REQUIRED WORK:
Transcribe each record as written.

[[ PROVIDED DATA open ]]

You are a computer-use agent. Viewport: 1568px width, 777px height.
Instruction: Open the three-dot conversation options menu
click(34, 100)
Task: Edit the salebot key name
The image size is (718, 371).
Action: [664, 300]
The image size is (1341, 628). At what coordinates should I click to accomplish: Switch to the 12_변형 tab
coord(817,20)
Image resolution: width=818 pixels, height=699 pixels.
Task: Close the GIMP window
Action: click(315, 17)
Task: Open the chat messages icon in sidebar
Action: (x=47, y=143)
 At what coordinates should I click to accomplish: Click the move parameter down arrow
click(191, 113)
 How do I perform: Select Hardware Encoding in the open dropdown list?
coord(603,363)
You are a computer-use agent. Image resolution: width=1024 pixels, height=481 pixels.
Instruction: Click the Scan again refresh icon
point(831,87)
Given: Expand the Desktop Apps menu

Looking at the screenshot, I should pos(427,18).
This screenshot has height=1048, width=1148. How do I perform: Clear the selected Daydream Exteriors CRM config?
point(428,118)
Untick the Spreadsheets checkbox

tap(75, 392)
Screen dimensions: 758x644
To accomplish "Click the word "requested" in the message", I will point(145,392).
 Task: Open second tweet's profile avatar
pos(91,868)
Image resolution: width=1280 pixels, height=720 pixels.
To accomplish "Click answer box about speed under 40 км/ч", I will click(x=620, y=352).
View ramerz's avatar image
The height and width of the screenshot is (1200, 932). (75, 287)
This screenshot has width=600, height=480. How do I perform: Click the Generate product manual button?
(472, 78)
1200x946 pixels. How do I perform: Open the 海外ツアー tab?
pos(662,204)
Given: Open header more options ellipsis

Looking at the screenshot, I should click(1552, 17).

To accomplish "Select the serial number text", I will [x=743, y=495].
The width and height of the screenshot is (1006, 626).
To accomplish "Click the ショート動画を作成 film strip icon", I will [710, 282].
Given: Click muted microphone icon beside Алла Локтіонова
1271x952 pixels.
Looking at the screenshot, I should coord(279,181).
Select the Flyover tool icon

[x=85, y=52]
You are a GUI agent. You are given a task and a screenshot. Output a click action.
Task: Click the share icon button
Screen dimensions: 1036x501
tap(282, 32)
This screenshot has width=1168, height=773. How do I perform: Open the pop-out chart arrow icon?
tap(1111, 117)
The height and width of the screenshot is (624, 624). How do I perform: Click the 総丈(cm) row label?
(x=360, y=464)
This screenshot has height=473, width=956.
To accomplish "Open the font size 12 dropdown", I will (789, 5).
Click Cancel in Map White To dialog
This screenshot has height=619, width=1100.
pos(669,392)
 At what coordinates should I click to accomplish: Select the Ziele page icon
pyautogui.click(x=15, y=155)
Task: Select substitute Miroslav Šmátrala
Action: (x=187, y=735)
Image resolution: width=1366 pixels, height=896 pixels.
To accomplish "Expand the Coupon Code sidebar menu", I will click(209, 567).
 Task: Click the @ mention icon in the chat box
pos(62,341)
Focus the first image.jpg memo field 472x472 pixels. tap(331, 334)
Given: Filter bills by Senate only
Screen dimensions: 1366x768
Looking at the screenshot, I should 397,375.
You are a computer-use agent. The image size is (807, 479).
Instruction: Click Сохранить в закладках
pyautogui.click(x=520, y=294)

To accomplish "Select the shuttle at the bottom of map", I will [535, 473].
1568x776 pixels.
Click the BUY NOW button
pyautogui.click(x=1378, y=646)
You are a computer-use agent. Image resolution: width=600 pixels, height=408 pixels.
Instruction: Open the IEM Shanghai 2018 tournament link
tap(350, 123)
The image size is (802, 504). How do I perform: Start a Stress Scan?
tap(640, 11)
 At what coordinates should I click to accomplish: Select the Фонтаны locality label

[[ PROVIDED DATA closed ]]

COMPLETED EXERCISE:
You are a computer-use agent. Viewport: 1568px width, 777px height.
Instruction: Open the three-dot conversation options menu
click(34, 100)
Task: Edit the salebot key name
The image size is (718, 371).
Action: [664, 300]
The image size is (1341, 628). At what coordinates should I click to accomplish: Switch to the 12_변형 tab
coord(817,20)
Image resolution: width=818 pixels, height=699 pixels.
Task: Close the GIMP window
Action: click(315, 17)
Task: Open the chat messages icon in sidebar
Action: (x=47, y=143)
 At what coordinates should I click to accomplish: Click the move parameter down arrow
click(191, 113)
 How do I perform: Select Hardware Encoding in the open dropdown list?
coord(603,363)
You are a computer-use agent. Image resolution: width=1024 pixels, height=481 pixels.
Instruction: Click the Scan again refresh icon
point(831,87)
Given: Expand the Desktop Apps menu

Looking at the screenshot, I should pos(427,18).
This screenshot has height=1048, width=1148. How do I perform: Clear the selected Daydream Exteriors CRM config?
point(428,118)
Untick the Spreadsheets checkbox

tap(75, 392)
Screen dimensions: 758x644
To accomplish "Click the word "requested" in the message", I will point(145,392).
 Task: Open second tweet's profile avatar
pos(91,868)
Image resolution: width=1280 pixels, height=720 pixels.
To accomplish "Click answer box about speed under 40 км/ч", I will click(x=620, y=352).
View ramerz's avatar image
The height and width of the screenshot is (1200, 932). (75, 287)
This screenshot has width=600, height=480. How do I perform: Click the Generate product manual button?
(472, 78)
1200x946 pixels. How do I perform: Open the 海外ツアー tab?
pos(662,204)
Given: Open header more options ellipsis

Looking at the screenshot, I should click(1552, 17).

To accomplish "Select the serial number text", I will [x=743, y=495].
The width and height of the screenshot is (1006, 626).
To accomplish "Click the ショート動画を作成 film strip icon", I will [710, 282].
Given: Click muted microphone icon beside Алла Локтіонова
1271x952 pixels.
Looking at the screenshot, I should coord(279,181).
Select the Flyover tool icon

[x=85, y=52]
You are a GUI agent. You are given a task and a screenshot. Output a click action.
Task: Click the share icon button
Screen dimensions: 1036x501
tap(282, 32)
This screenshot has width=1168, height=773. How do I perform: Open the pop-out chart arrow icon?
tap(1111, 117)
The height and width of the screenshot is (624, 624). How do I perform: Click the 総丈(cm) row label?
(x=360, y=464)
This screenshot has height=473, width=956.
To accomplish "Open the font size 12 dropdown", I will (789, 5).
Click Cancel in Map White To dialog
This screenshot has height=619, width=1100.
pos(669,392)
 At what coordinates should I click to accomplish: Select the Ziele page icon
pyautogui.click(x=15, y=155)
Task: Select substitute Miroslav Šmátrala
Action: (x=187, y=735)
Image resolution: width=1366 pixels, height=896 pixels.
To accomplish "Expand the Coupon Code sidebar menu", I will click(209, 567).
 Task: Click the @ mention icon in the chat box
pos(62,341)
Focus the first image.jpg memo field 472x472 pixels. tap(331, 334)
Given: Filter bills by Senate only
Screen dimensions: 1366x768
Looking at the screenshot, I should 397,375.
You are a computer-use agent. The image size is (807, 479).
Instruction: Click Сохранить в закладках
pyautogui.click(x=520, y=294)

To accomplish "Select the shuttle at the bottom of map", I will [535, 473].
1568x776 pixels.
Click the BUY NOW button
pyautogui.click(x=1378, y=646)
You are a computer-use agent. Image resolution: width=600 pixels, height=408 pixels.
Instruction: Open the IEM Shanghai 2018 tournament link
tap(350, 123)
The image size is (802, 504). How do I perform: Start a Stress Scan?
tap(640, 11)
 At what coordinates should I click to accomplish: Select the Фонтаны locality label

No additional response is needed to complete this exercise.